The Ketchikan Borough Assembly is due to finalize the Borough and School District budgets Monday evening. The assembly’s spending plan would provide all but about $350,000 of the $12.2 million in borough funding requested by the Ketchikan School Board.
The school district’s budget request asked for about $1.1 million more this year than last to pay off a shortfall in its health insurance fund. School board members presented it as a one-time request necessitated by pandemic-related healthcare expenses.
But at the last meeting of the assembly, some said they were skeptical.
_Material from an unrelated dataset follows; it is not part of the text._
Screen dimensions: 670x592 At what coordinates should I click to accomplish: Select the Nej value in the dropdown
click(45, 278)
Assemblyman Jeremy Bynum said he was concerned that without structural changes to the district’s health insurance program – including premium hikes – the program would require continued injections of cash.
Assemblyman David Landis proposed the $350,000 cut as a compromise. The reduction allows the budget to pass by a simple majority. The request for full funding would have required a two-thirds supermajority to allow the borough’s education fund to drop below the $2 million minimum balance.
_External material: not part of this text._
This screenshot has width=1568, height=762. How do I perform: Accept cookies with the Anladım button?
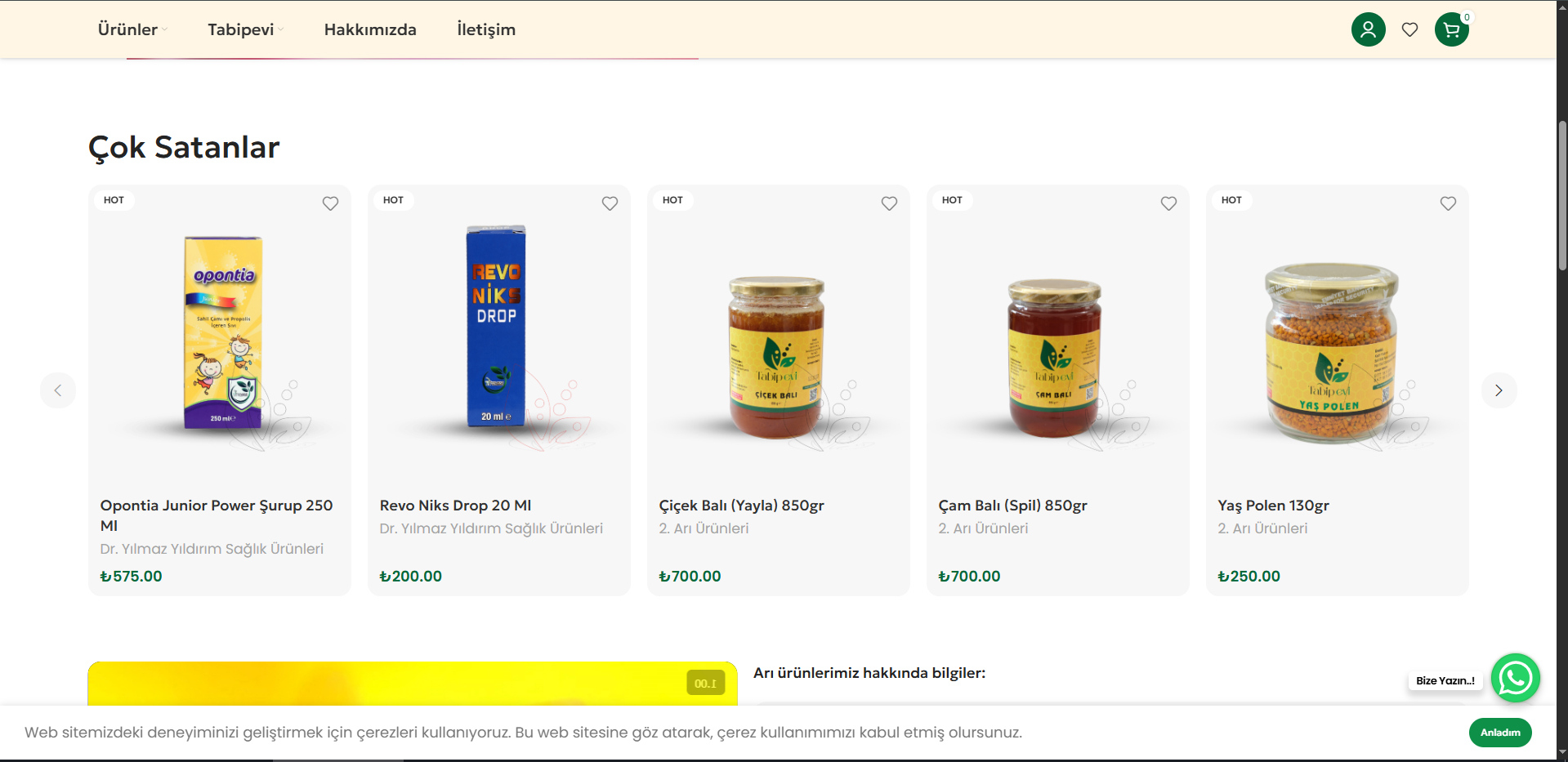point(1499,733)
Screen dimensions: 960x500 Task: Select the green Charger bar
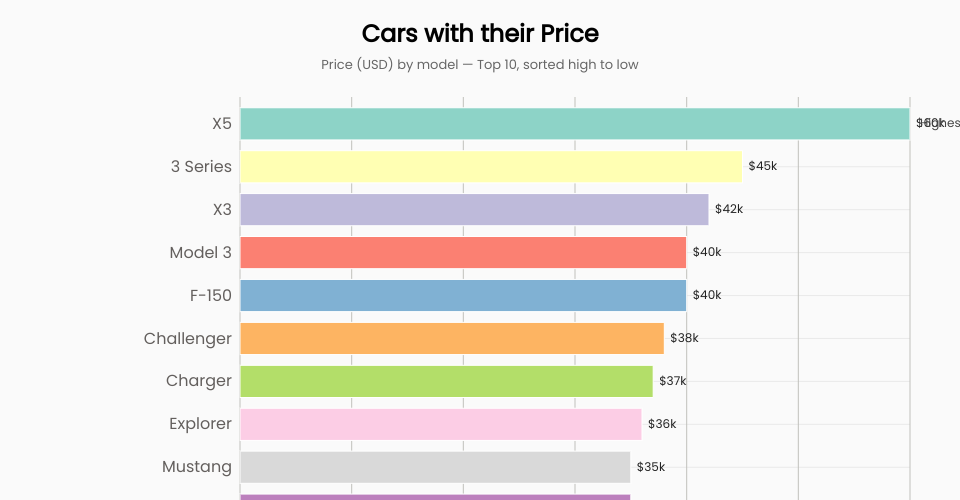click(x=446, y=381)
The updated funding request is put to the vote on Monday. As written, the borough assembly’s education funding measure would leave the school district’s $48 million spending authority in place. This would allow the school district to seek outside funding to fill the gap.
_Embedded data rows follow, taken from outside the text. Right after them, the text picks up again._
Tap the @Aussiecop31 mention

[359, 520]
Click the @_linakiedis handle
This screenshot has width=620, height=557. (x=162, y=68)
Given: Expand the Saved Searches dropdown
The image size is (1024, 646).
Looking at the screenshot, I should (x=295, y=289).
The borough’s non-school budget is also up for a final vote on Monday. The spending plan was left unchanged by the assembly at its last meeting. Borough Mayor Rodney Dial has pledged to veto a grant of about $1,600 to a local LGBTQ organization included in the budget. This is part of a grant package of approximately $390,000 to local organizations.
In other matters, the Ketchikan Borough Assembly should finalize a measure increasing the mayor’s and assembly’s salaries. The borough mayor’s salary would double to $1,000 per month, plus $75 for each meeting. The assembly’s monthly salary would increase from $150 to $350 per month, and members would receive an additional $150 per meeting. The increases are expected to cost just under $60,000 and come into effect after the municipal elections this fall. These would be the first raises for the mayor and the assembly since 1999, according to the borough.
The Ketchikan assembly meets at 5:30 p.m. Monday in the White Cliff Building on First Avenue. It is possible to speak at the beginning of the meeting and during the public hearings. The meeting is streamed live on the Borough’s website and broadcast on local cable channels.